[Screen grounding listing]

* Begin *

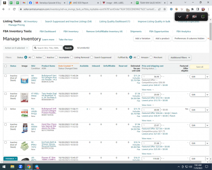Focus the Search SKU, Title, ISBN field

click(x=47, y=48)
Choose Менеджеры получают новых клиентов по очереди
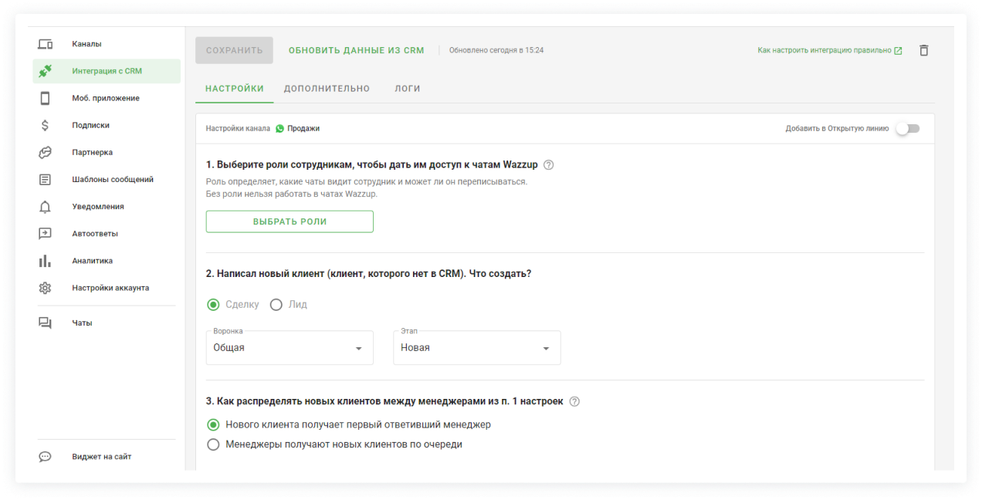 (x=214, y=444)

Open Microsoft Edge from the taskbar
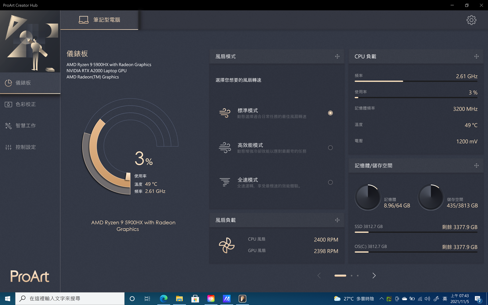click(x=163, y=299)
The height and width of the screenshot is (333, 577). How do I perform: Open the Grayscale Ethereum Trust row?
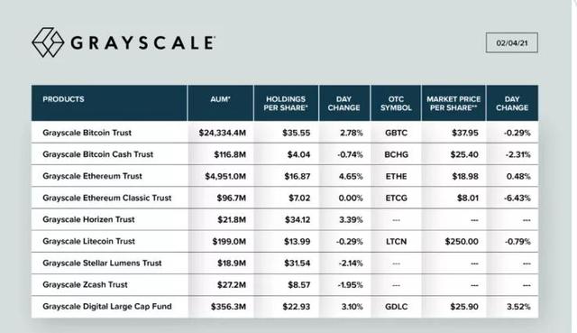click(285, 176)
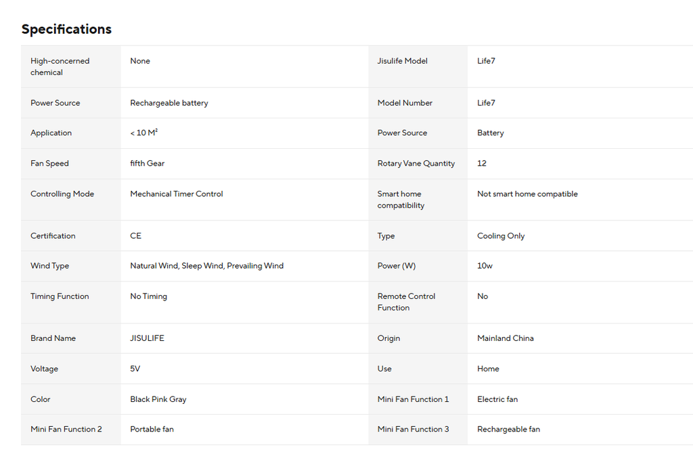Image resolution: width=693 pixels, height=456 pixels.
Task: Click the Specifications heading
Action: (x=66, y=29)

* End *

PROBLEM TO WORK ON - Copy out the whole listing above, switching "Microsoft Edge" to "Google Chrome" and changing nothing else. Leave the pictures out.

PROBLEM SOLUTION -
Focus the Search SKU, Title, ISBN field

click(x=47, y=48)
Choose Менеджеры получают новых клиентов по очереди
 (x=214, y=444)

Open Google Chrome from the taskbar
click(x=163, y=299)
The height and width of the screenshot is (333, 577). How do I perform: Open the Grayscale Ethereum Trust row?
click(285, 176)
Image resolution: width=693 pixels, height=456 pixels.
Task: Click the Specifications heading
Action: (x=66, y=29)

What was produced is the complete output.